Kripto para borsalarında kullanıcıların kripto varlıkları bulunmaz. Bir kişi ancak kendisi saklayabildiği takdirde gerçek anlamda kripto varlık sahibidir. Aksi durumda (mevcut durumlarda) kullanıcılar borsalarda yalnızca bir alacak hakkını muhafaza etmektedir. Burada akla şu soru gelebilir; “Bahsi geçen borç Türk Lirası mı yoksa kripto varlık borcu mudur?”. Sonuçta haczedilen, borçlunun bizzat sahip olduğu kripto varlık değil, onun kripto para borsasından olan alacağı olduğundan bu borcun niteliği de önemlidir. Örneğin borsaların kullanıcılarına Türk Lirası cinsinden borçlu oldukları kabul edildiğinde, haczedilen varlığın ne zaman ve ne şekilde Türk Lirasına çevrileceği sorusu anlamsız kalacaktır. Diğer durumda ise bu soru önemli bir problem olarak çözüme muhtaç olacaktır.

Konunun bir diğer boyutu da kripto para borsalarında değil, kişisel elektronik cüzdanlarda tutulan kripto varlıklarının haczinin ne şekilde gerçekleştirileceğidir. Elektronik cüzdanların, bugünkü kullanım hâlleriyle ele alındığında, kullanıcısı ile arasındaki bağlantı bir şifreden ibarettir. Bu sebeple kayıtlarının tutulması, yapılacak herhangi bir araştırma ile ulaşılması, ulaşılsa dahi kullanıcısına ait olduğunun ispatı olası gözükmemektedir. Bu bakımdan haczin gerçekleştirilebilmesinin tek olanağı borçlunun mal beyanında kişisel elektronik cüzdanındaki kripto varlığını belirtmesi durumudur.

Diğer hâllerde borçlu yüksek miktarda kripto varlığa sahip olsa dahi, kayıt dışılık sebebiyle tüm varlığı hacizden, hukuken olmasa da fiilen muaf olacak ve alacaklı mağdur duruma düşecektir. Problemin çözüme kavuşmasının yegâne yolu, elektronik cüzdanların, mevzuatta yapılacak düzenlemeler ile kayıt altına alınmasının sağlanmasıdır.

Bilindiği üzere icra hukukunda genel kural, alacaklının alacağını para cinsinden almasıdır. Bunun tek istisnası alacaklı ile borçlu arasında anlaşmaya varılmış olması hâlidir. Taraflar arasında bir anlaşma bulunması durumunda alacaklı para yerine bir başka mal ile alacağını temin edebilir. Bunun dışında her durumda alacaklı para ile tatmin edilecektir. Cebrî icra ile borçlunun parasının haczedildiği durumlarda para başkaca bir işleme gerek kalmaksızın doğrudan, alacak hakkı kadar miktarda, alacaklının hesabına yatırılır.

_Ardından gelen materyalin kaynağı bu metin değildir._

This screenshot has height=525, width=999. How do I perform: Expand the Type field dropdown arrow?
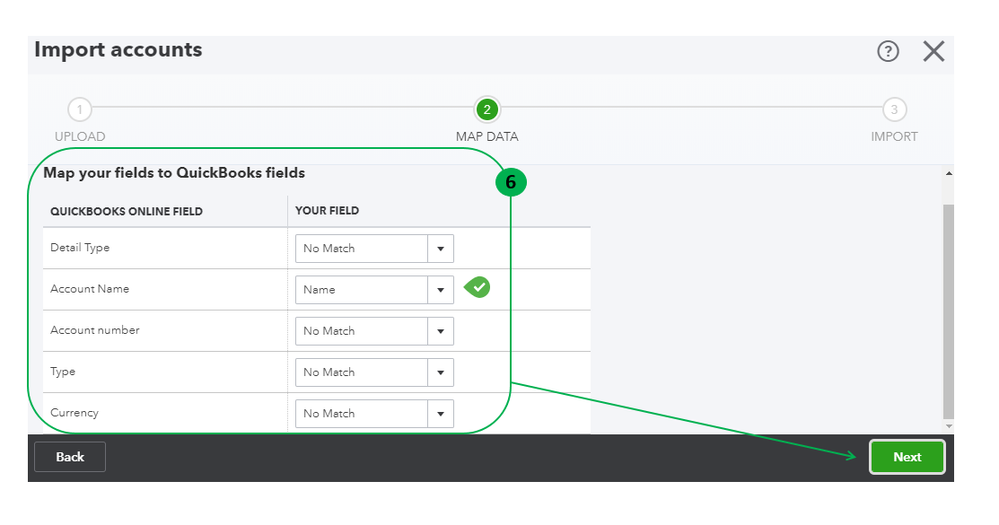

Fakat haczedilen şey paradan başka bir mal ise söz konusu malın mülkiyeti kural olarak alacaklıya geçirilemeyeceği için paraya çevirme işlemine ihtiyaç duyulacaktır. Kanunun pek çok maddesinde paraya çevirme kavramı yerine satış sözcüğü kullanılsa da bu satış kavramı borçlar hukuku anlamında satış anlamına gelmemektedir. Yapılacak işlem icra hukuku usulleri çerçevesinde haczedilen malların alacak ve masrafları karşılamaya yetinceye kadar satılması suretiyle gerçekleştirilir[iii].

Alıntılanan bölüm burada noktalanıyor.